What to work on:
Where the word "region" shows up in the entries below, please copy the whole line.

==== Data to use

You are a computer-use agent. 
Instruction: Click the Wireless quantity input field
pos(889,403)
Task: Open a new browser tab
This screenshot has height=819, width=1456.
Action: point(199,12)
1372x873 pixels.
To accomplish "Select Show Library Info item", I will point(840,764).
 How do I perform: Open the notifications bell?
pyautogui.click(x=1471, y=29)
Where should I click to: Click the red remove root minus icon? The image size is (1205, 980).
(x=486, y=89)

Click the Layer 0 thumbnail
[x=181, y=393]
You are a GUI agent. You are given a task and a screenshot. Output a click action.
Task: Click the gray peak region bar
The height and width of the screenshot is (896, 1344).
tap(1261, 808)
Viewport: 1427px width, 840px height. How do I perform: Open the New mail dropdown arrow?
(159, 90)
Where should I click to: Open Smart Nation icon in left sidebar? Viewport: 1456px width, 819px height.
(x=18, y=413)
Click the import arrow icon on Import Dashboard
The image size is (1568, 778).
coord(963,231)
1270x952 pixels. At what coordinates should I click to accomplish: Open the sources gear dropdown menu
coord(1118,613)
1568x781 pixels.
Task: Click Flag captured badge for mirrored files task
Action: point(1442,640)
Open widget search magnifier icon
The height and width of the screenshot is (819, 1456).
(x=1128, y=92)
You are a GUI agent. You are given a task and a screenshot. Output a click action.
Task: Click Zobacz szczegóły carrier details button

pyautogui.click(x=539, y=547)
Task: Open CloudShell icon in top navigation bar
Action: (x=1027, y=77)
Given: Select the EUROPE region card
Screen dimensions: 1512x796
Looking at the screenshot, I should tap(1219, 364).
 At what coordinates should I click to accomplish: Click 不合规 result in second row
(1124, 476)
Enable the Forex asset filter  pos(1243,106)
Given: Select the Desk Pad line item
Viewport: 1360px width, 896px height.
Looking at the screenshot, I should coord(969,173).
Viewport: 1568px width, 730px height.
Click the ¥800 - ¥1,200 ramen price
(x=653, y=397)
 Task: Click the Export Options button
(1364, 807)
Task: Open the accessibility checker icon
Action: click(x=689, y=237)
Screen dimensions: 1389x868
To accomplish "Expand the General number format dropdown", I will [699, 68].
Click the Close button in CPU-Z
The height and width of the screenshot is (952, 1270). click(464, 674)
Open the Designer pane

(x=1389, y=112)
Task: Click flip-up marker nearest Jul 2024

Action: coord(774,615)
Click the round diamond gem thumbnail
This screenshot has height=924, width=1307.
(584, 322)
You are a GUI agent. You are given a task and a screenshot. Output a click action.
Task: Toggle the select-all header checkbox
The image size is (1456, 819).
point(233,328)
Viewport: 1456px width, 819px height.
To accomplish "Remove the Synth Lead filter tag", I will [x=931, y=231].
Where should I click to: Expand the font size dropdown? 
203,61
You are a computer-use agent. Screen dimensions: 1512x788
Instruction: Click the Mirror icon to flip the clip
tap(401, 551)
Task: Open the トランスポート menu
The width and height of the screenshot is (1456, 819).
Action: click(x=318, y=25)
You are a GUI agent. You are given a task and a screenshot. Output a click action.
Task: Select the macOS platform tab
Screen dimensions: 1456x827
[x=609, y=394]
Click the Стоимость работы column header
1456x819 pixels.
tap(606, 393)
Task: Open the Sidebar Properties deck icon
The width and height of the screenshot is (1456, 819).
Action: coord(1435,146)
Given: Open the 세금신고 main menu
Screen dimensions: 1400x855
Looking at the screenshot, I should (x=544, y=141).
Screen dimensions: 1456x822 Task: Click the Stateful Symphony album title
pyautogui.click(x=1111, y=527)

========

Answer below:
Task: Click the gray peak region bar
Given: Select the EUROPE region card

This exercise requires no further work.